▶ What you need to do
In the items below, reproduce word for word everything from the line containing "Task: Disable quantity-based" down to the line containing "Action: (268, 226)", including both of those lines.

Dataset entries
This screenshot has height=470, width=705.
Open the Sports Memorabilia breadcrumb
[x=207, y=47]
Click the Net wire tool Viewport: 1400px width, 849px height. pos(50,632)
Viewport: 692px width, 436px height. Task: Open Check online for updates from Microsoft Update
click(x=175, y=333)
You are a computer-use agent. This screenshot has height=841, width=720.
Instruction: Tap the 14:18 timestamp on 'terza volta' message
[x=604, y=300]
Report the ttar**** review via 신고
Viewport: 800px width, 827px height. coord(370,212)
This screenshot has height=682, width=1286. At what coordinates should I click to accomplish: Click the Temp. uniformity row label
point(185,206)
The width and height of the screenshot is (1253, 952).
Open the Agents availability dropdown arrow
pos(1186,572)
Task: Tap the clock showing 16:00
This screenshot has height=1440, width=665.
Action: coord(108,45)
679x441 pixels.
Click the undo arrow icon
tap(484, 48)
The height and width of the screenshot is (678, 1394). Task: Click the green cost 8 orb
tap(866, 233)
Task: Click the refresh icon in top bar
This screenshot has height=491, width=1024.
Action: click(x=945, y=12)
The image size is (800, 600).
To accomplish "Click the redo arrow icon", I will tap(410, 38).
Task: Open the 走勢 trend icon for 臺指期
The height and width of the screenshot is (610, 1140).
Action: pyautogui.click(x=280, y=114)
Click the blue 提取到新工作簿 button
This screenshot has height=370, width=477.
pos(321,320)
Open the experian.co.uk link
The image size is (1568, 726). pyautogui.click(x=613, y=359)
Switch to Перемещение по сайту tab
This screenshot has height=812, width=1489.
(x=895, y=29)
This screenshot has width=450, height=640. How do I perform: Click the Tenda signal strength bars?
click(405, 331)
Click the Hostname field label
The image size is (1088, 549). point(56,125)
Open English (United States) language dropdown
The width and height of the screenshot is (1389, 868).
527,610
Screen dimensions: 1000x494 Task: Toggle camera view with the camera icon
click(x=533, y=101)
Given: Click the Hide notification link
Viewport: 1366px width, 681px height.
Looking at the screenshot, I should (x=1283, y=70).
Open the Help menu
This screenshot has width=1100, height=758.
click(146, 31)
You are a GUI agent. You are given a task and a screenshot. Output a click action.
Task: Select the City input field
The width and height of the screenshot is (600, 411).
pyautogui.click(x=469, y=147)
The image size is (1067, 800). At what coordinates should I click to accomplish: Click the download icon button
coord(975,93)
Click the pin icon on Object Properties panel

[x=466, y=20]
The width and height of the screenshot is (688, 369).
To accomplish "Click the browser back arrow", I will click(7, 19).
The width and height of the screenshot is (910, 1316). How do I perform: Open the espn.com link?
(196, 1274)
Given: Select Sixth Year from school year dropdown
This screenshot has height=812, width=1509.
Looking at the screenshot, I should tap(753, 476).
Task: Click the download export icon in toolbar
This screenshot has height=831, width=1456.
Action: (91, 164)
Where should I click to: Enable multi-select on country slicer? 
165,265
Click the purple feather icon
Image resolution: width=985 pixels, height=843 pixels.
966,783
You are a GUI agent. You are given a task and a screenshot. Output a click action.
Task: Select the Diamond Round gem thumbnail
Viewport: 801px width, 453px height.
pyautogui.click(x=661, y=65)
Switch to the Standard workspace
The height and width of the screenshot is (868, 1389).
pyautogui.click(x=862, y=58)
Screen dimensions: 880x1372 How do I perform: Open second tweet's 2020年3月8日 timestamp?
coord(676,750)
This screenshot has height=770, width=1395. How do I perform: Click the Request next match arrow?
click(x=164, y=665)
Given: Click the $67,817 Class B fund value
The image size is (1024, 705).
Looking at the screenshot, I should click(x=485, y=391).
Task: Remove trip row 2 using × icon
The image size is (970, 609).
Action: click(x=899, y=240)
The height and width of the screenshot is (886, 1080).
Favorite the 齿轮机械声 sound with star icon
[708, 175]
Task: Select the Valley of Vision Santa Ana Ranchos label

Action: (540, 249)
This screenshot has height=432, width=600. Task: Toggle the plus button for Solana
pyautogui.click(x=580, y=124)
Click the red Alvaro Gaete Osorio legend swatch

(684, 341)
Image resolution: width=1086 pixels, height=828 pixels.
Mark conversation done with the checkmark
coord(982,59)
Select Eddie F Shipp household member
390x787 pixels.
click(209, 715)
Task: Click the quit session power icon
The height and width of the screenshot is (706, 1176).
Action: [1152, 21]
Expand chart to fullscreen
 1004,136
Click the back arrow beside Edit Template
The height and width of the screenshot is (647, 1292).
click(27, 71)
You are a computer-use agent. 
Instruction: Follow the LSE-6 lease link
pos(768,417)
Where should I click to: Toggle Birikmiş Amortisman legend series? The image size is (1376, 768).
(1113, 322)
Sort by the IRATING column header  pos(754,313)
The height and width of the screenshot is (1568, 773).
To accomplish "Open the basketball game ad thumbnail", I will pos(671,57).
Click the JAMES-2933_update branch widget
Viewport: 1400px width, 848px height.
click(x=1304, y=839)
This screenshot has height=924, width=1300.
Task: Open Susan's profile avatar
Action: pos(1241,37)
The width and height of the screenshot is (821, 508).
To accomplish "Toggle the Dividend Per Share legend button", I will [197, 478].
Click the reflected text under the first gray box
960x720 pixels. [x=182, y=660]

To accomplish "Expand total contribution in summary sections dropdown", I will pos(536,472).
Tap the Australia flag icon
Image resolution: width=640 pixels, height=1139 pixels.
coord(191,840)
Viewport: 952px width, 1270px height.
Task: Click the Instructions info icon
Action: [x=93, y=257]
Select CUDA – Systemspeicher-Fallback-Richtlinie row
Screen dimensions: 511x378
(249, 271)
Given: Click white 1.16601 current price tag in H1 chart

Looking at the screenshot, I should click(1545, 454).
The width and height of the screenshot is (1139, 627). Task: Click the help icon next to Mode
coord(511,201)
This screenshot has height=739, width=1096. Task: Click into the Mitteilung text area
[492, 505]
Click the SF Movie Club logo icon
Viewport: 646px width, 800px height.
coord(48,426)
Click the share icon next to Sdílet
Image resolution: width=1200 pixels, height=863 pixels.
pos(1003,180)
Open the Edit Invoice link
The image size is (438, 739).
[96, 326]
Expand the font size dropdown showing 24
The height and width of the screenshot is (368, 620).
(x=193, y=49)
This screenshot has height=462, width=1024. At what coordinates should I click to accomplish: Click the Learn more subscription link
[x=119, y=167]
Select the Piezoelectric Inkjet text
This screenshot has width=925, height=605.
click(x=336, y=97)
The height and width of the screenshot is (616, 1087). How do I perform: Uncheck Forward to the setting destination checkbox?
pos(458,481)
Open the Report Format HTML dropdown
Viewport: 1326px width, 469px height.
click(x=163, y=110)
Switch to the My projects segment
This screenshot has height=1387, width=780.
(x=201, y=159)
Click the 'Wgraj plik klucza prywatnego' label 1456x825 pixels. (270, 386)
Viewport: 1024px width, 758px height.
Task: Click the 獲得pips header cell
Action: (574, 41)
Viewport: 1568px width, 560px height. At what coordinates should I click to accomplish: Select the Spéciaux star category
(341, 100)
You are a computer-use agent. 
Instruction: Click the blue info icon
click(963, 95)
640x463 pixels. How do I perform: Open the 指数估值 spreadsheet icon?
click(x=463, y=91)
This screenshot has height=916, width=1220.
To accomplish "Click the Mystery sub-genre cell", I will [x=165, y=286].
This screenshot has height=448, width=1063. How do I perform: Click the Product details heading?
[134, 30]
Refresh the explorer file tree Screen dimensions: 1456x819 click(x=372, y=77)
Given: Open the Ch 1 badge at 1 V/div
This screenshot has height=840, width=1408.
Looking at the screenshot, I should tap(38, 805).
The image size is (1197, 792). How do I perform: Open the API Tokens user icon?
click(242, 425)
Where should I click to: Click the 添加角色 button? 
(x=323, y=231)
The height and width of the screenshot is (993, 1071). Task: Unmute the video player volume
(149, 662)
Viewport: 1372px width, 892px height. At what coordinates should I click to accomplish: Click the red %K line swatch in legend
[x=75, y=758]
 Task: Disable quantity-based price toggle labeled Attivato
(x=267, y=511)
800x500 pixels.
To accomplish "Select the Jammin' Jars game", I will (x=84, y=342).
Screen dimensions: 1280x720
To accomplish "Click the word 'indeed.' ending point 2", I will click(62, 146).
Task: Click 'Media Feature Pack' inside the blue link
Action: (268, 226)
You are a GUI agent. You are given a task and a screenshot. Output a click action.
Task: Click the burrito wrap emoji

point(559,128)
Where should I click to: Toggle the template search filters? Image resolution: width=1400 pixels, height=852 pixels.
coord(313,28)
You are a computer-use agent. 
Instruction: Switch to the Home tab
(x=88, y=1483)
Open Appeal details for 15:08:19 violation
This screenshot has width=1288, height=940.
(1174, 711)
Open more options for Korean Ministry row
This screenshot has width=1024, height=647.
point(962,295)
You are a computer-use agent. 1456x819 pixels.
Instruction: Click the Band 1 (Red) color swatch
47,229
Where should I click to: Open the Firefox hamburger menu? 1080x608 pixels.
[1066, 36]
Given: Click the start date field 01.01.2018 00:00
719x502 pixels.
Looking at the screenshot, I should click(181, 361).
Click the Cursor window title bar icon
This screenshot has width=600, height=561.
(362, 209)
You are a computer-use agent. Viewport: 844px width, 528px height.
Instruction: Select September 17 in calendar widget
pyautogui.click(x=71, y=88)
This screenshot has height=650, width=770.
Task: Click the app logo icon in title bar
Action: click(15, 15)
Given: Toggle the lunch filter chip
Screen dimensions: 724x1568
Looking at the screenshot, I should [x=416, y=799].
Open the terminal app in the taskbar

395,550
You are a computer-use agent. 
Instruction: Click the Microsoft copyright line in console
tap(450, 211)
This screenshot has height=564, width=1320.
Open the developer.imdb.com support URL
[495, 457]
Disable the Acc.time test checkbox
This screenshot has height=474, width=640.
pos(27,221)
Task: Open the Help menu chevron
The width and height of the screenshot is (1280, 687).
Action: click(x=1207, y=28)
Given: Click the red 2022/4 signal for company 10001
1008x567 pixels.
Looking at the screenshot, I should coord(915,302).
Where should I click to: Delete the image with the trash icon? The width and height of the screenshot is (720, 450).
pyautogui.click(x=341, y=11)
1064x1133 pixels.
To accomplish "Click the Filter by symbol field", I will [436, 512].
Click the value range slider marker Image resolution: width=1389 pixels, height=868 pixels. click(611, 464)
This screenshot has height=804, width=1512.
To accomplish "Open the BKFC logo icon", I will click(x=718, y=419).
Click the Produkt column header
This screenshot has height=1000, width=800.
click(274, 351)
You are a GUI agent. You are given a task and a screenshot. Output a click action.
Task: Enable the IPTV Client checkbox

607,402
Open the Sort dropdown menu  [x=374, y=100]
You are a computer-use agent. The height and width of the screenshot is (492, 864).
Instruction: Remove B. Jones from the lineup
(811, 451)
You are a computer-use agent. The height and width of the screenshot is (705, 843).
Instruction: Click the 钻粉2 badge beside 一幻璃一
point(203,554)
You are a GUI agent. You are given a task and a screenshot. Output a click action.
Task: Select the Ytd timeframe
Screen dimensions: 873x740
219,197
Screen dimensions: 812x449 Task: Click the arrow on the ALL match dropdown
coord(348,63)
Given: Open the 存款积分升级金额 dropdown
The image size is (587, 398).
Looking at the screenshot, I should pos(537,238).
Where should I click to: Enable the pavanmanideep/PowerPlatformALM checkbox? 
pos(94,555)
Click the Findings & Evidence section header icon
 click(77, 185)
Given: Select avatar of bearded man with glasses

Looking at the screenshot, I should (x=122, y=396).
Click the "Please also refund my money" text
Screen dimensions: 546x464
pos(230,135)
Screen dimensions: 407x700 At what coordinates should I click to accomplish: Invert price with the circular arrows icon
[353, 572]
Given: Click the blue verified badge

▶ Answer to the task
 Task: Disable quantity-based price toggle labeled Attivato
(x=267, y=511)
800x500 pixels.
To accomplish "Select the Jammin' Jars game", I will (x=84, y=342).
Screen dimensions: 1280x720
To accomplish "Click the word 'indeed.' ending point 2", I will click(62, 146).
Task: Click 'Media Feature Pack' inside the blue link
Action: (268, 226)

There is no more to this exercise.